Bah je trouve que c’est le meilleur moyen pour qu’ils donnent sincèrement leur avis en fait. De leur dire qu’ils ont le droit (rires) ! Ce que je veux dire c’est que maintenant j’attends le bon moment pour solliciter les avis. Et les gens savent que lorsque je leur demande c’est le bon moment pour donner leur avis. Sinon il y a toujours des gens qui te donner leur avis à tort et à travers en plein processus créatif et ça, ça peut être castrateur. Donc maintenant c’est moi qui décide quand le débat est ouvert. Je dis : « Voilà , j’en suis là , j’ai besoin d’aide. »
Tu as sollicité beaucoup d’avis pour ce disque ?
Oui, beaucoup, et toujours auprès de la même personne, Thierry Planel qui est mon ami et qui m’a découvert quand j’étais jeune, et puis aussi, au coup par coup, j’ai sollicité ma fille (qu’il a eu en 2003 avec Chiara Mastroianni – nda) et quelques amis. Mais sinon pendant longtemps tout le monde se demande ce que je fabrique parce que je fais pas écouter une note.
Tu attends que ce soit assez satisfaisant ?
Oui, pour moi. Alors je me dis que ça doit être presque écoutable pour les autres.
Quelle est la chose artistique que tu n’as pas encore réalisée et qui te tient à cœur ?
Dans l’absolu, un film musical.
Un « film musical » ?
Le mot de « comédie musicale » me fait chier donc ouais, une « tragédie musicale », avec des ruptures peut-être chantées ou pas, mais un film comme ça c’est vraiment quelque chose qui m’intéresse. Par exemple, j’aime beaucoup certains films de Mike Figgis (notamment connu pour Leaving Las Vegas, sorti en 1995 – nda), qui est aussi musicien, parce que je peux sentir que la musique était directement sur le plateau. Y’a plein de films où on sent que la musique était là depuis le début et ça c’est toujours très intéressant je trouve.
Et est-ce qu’il y a des collaborations artistiques qui continuent à te faire envie ?
Bah Julian Casablancas.
Ça ne m’étonne pas que tu me parles de lui parce que dans plusieurs de tes nouveaux morceaux j’ai senti un feeling proche des Strokes.
J’ai toujours follement aimé les Strokes mais j’aime aussi vraiment The Voids (l’autre groupe de Casablancas – nda). J’aime ce qu’il fait lui, même ses textes.

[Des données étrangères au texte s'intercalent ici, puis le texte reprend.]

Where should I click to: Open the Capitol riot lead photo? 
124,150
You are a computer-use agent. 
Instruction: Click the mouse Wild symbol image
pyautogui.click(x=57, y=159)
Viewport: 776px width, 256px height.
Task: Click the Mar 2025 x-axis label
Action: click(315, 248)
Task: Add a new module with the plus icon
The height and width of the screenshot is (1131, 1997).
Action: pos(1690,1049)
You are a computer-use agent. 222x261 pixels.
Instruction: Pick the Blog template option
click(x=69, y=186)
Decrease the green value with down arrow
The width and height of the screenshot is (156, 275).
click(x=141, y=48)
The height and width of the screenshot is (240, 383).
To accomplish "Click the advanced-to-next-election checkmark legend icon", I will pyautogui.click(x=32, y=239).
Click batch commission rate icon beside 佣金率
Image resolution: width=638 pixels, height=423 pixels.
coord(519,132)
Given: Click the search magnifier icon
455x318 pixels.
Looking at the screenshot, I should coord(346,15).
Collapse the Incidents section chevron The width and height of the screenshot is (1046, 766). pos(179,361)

Je trouve vraiment que c’est un artiste majeur. Vocalement, ça me semble évident qu’il est très au-dessus du lot, il chante comme Jim Morrison, mais c’est aussi un grand concepteur. On voit bien que c’est plus que quelqu’un qui se contente de grattouiller et de faire le beau derrière un micro.

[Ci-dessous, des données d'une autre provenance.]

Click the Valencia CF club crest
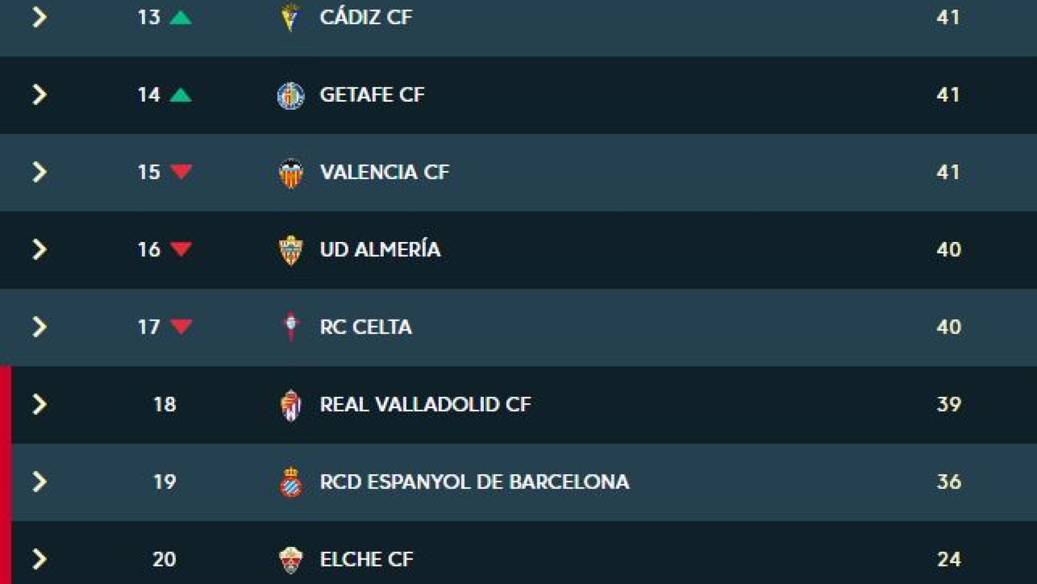Image resolution: width=1037 pixels, height=584 pixels. [x=291, y=173]
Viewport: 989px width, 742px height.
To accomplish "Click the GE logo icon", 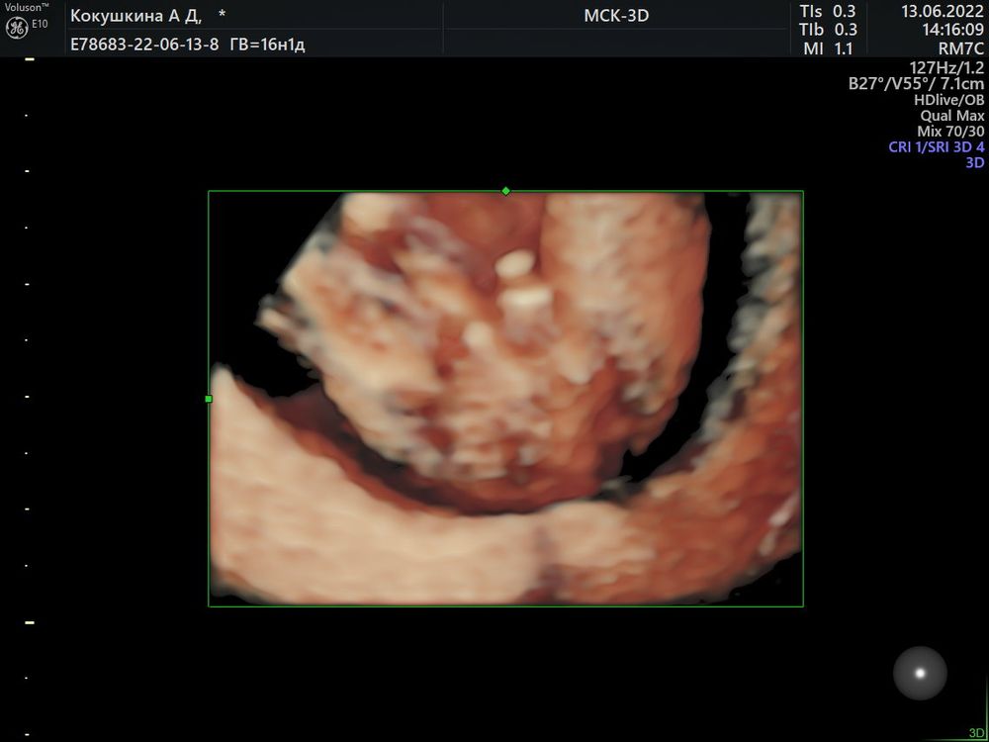I will [x=17, y=29].
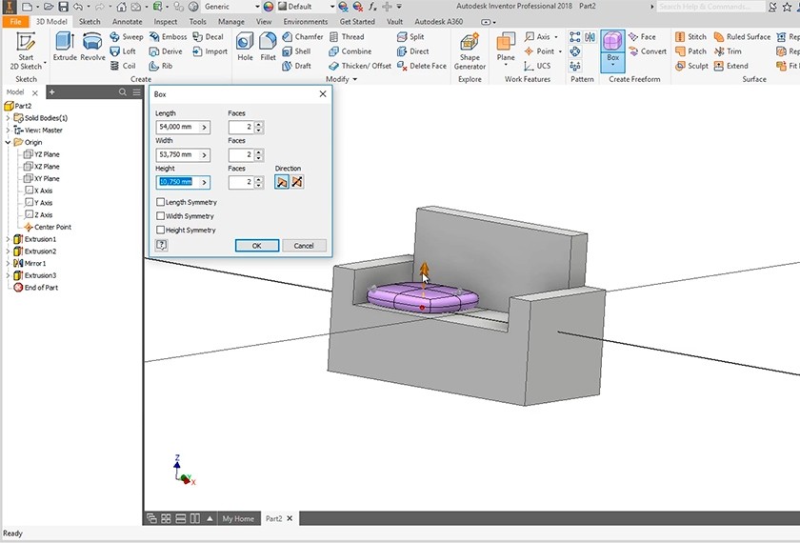Enable the Length Symmetry checkbox
This screenshot has height=543, width=800.
160,202
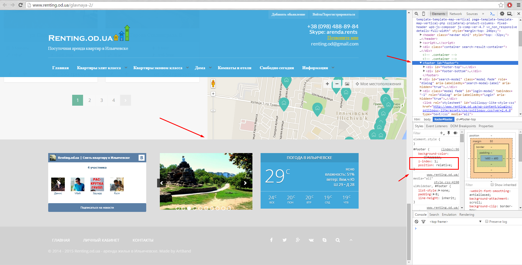This screenshot has height=265, width=522.
Task: Clear console with the clear-log icon
Action: pyautogui.click(x=416, y=222)
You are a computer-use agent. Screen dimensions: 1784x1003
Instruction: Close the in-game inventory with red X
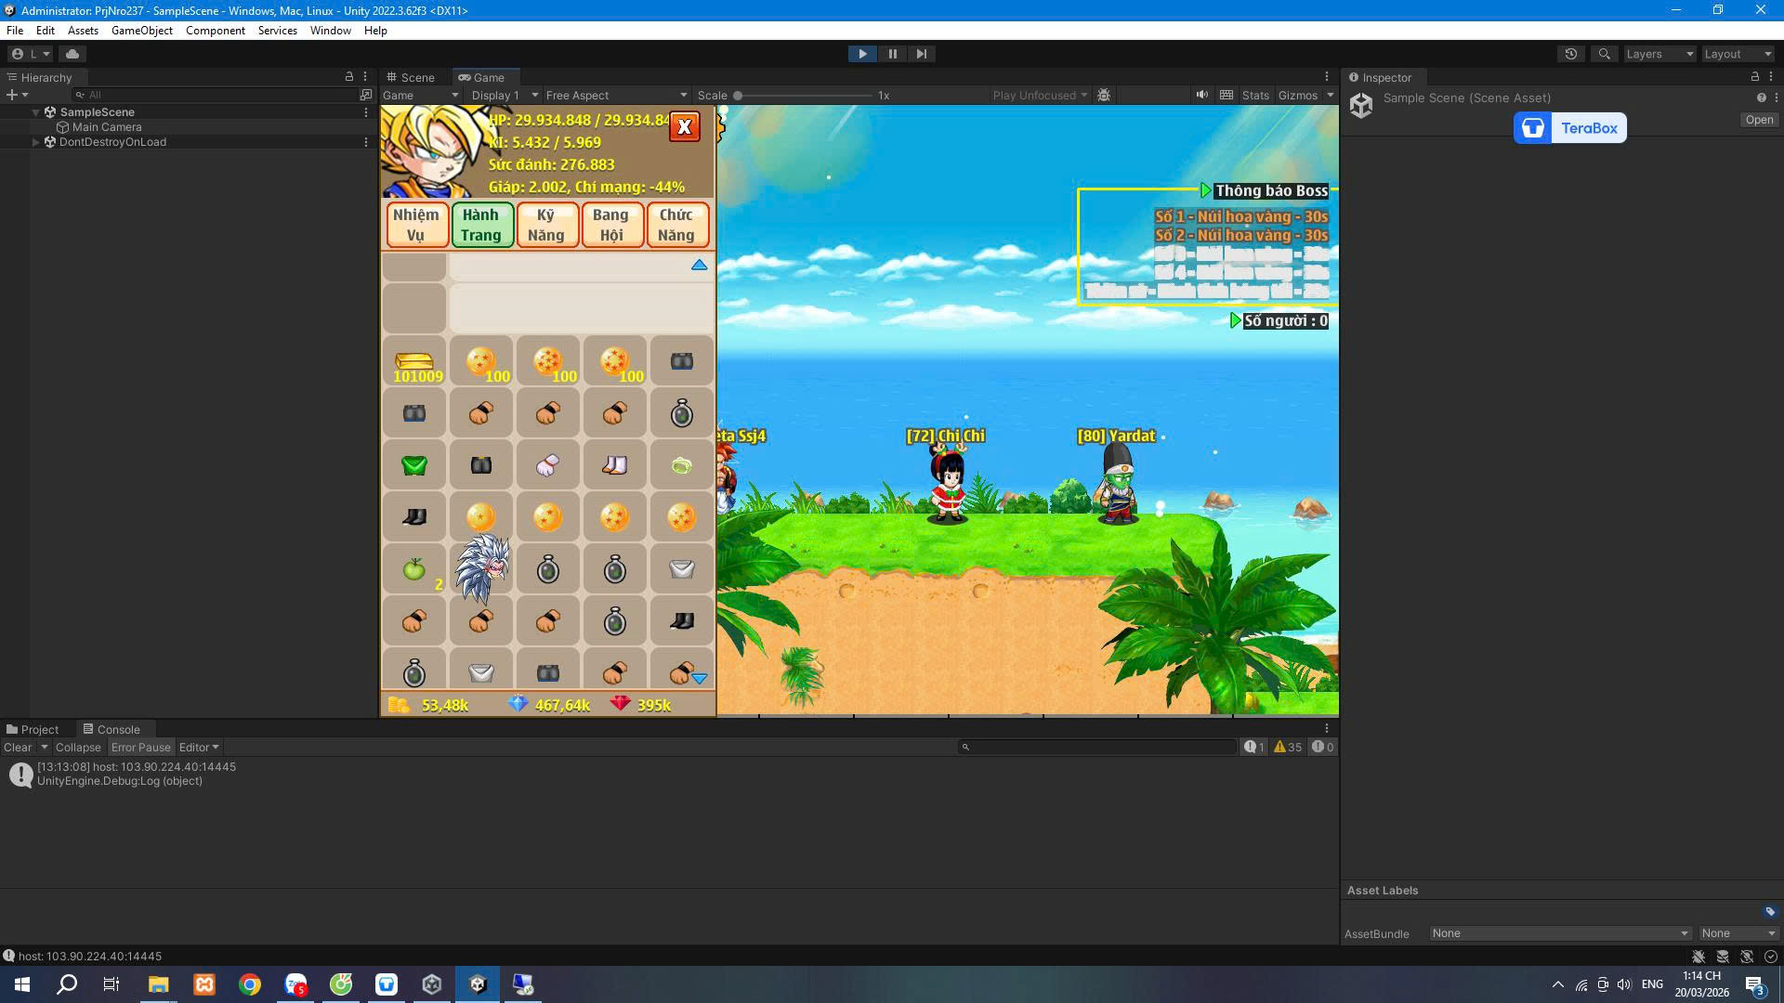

Tu penses que c’est un stratège qui a une forte vision artistique ?
Ouais, j’aimerais bien aller en studio avec lui !
Et avec quelle personne, réelle ou fictive, vivante ou morte, aimerais-tu dîner ?
Ah bah ce serait Guevara, un asado avec lui (un petit barbecue argentin – nda) avec lui et voilà , il me donnerait des conseils. J’aimerais bien. Je te dis Guevara mais j’aurais aussi pu répondre François Mitterrand, André Malraux ou Napoléon III, quelqu’un comme ça.
Des gens de pouvoirs. Qui ont fait de grandes choses.
Qui ont fait des grandes choses et qui ont du recul.